A study in South Africa, published on February 7, found the AstraZeneca vaccine less effective against the variant. But it also said the vaccine helped reduce the risk of severity of the disease.
The World Health Organization on 15 February recommended that the AstraZeneca vaccine be rolled out, even in countries where the SA variant, also known as B.1.351, or other similar variants are circulating.
Prof Sayedur Rahman, chairman of pharmacology at the Bangabandhu Sheikh Mujib Medical University, said, "Although there are dilemmas, many countries across the world are using the vaccine. Since we don't have a choice right now, we have to make the best of the vaccine.
"Someone who has taken the vaccine has less risk of contracting the disease. The most important part is that it lowers the degree of severity of Covid-19."
Regardless of whether one has been inoculated or not, people must wear masks and maintain social distancing, because these are more effective than anything else.
Mushtaq Hossain, adviser to the Institute of Epidemiology, Disease Control and Research (IEDCR), said the clinical trial conducted in South Africa was not conclusive and had not been accepted worldwide.
"The observation is that this [Oxford] vaccine is less effective against the SA variant.
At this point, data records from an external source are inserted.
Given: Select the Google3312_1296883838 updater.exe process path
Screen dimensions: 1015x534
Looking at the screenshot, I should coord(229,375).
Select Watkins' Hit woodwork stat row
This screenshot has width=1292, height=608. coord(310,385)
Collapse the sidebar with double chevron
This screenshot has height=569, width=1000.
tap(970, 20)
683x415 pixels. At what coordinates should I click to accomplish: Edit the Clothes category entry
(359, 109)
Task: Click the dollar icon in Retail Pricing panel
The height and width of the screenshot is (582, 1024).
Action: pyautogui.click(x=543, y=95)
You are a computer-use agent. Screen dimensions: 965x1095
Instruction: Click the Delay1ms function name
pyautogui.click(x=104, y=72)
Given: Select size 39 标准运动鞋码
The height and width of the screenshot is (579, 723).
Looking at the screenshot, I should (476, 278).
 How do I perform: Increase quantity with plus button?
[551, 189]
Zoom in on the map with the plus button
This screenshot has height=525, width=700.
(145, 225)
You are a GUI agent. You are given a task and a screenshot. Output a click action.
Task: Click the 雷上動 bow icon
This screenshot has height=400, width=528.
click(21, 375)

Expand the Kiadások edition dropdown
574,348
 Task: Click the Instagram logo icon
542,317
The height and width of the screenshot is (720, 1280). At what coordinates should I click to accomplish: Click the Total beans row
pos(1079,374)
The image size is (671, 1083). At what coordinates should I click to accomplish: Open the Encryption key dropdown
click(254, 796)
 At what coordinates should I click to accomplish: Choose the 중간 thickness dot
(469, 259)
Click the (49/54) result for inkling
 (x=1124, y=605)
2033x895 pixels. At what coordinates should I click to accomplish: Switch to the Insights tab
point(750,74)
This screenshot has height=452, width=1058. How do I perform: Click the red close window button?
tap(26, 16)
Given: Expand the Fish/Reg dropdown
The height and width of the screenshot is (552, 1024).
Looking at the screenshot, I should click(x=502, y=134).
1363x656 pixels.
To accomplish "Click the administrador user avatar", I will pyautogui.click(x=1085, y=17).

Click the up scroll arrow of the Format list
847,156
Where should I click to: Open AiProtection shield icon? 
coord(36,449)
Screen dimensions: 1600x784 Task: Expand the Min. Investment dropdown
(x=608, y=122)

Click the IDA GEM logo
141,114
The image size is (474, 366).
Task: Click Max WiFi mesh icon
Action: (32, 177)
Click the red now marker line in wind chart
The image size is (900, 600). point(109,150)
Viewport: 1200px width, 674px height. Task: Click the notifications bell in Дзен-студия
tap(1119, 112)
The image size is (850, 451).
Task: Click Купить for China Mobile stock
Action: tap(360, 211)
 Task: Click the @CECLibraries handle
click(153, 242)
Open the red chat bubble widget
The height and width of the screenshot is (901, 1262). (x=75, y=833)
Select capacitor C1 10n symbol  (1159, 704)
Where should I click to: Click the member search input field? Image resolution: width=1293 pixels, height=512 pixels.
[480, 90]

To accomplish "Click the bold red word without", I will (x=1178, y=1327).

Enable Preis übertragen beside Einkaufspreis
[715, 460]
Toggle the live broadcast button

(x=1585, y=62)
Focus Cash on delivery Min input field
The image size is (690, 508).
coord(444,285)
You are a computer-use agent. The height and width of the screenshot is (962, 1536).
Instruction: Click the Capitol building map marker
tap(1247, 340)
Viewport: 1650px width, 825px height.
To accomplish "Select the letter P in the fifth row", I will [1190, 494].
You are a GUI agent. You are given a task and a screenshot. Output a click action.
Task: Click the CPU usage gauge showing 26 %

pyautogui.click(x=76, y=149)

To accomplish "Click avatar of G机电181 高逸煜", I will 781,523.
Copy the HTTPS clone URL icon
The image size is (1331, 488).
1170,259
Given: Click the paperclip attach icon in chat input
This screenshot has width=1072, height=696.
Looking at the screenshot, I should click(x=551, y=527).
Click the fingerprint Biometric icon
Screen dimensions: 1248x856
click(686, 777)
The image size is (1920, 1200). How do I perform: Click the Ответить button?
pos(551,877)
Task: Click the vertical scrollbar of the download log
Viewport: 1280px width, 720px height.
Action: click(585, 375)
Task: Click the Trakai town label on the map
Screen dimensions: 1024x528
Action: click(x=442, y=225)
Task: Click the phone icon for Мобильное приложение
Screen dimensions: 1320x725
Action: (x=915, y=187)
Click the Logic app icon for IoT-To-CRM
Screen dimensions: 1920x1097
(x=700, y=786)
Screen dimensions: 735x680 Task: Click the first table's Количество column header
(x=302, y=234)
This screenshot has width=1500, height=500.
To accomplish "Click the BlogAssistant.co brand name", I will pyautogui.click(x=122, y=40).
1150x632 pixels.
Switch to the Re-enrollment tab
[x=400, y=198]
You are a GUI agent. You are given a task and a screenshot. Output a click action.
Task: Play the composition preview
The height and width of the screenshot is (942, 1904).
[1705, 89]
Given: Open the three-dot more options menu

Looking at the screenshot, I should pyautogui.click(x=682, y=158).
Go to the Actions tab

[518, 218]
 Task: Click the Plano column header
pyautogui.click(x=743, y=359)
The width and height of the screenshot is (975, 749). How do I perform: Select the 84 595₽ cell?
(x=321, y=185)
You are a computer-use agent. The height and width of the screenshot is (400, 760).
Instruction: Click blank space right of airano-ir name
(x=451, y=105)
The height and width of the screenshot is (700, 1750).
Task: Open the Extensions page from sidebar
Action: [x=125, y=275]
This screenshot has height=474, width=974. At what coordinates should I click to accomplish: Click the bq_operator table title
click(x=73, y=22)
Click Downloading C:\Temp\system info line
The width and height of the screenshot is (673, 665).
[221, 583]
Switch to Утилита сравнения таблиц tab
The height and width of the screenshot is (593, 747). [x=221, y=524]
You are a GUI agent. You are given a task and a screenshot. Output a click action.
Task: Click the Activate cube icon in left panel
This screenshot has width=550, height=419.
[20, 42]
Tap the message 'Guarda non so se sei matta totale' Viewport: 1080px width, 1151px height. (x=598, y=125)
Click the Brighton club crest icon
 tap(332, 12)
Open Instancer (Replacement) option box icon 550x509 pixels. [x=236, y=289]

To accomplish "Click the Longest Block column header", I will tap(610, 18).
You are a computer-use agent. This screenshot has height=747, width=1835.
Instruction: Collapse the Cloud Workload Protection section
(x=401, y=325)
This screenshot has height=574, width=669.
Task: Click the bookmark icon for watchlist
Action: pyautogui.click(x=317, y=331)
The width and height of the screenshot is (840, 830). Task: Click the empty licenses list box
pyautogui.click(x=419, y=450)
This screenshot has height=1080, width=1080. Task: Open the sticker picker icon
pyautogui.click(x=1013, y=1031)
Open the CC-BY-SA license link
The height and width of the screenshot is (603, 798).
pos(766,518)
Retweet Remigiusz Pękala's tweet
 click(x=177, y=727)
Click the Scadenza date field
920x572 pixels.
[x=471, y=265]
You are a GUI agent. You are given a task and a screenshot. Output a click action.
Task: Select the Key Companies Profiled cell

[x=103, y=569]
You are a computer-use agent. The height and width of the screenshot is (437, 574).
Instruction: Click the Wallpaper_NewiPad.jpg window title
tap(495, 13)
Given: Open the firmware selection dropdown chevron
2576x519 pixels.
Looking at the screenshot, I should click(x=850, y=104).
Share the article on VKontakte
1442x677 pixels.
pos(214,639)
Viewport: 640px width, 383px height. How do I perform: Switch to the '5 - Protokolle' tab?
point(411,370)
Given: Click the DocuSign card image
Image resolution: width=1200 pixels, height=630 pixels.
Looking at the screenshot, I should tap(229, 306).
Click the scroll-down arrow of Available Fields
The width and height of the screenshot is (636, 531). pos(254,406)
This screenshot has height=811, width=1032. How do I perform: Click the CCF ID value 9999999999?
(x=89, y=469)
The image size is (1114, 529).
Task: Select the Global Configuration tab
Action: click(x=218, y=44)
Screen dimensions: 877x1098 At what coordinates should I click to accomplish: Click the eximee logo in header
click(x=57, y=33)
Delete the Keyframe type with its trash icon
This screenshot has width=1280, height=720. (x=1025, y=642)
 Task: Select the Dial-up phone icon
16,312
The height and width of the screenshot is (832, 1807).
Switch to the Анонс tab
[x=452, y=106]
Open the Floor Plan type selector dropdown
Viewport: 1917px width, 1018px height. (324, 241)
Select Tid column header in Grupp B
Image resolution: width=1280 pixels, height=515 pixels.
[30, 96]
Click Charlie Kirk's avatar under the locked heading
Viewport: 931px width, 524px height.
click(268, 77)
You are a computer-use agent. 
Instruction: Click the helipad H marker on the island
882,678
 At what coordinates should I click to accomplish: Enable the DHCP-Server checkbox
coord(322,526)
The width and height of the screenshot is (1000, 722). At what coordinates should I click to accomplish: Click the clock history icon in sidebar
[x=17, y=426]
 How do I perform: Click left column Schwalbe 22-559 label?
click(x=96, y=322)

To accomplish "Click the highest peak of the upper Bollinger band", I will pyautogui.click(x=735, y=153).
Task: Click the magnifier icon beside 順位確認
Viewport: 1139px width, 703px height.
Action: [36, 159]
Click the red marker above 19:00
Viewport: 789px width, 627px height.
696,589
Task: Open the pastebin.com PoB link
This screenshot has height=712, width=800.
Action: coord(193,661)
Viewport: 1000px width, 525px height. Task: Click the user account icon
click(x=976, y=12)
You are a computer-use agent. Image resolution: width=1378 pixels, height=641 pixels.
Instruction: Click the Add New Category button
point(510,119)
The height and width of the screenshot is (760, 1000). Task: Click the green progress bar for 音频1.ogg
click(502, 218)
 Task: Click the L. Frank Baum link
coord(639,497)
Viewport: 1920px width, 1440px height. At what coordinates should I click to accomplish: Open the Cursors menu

But it is still very good in preventing a patient from becoming critically ill," he said.
It is scientifically evident that this vaccine works against all the variants, said the noted epidemiologist, "We are closely monitoring the situation and there is no reason to worry."
Bangladesh has inoculated 5.5 million people with the first dose of the AstraZeneca vaccine. The campaign for the second dose started yesterday. Many countries across the world are inoculating people against coronavirus with this low-cost vaccine.
The UK, SA, and Brazilian variants of the virus have spread all over the world in recent weeks, according to different studies.
These variants are said to be more transmissible and have gone through new genetic changes, which may impact clinical manifestation and vaccine effectiveness.
The SA variant was first detected in the Nelson Mandela bay area in October, 2020.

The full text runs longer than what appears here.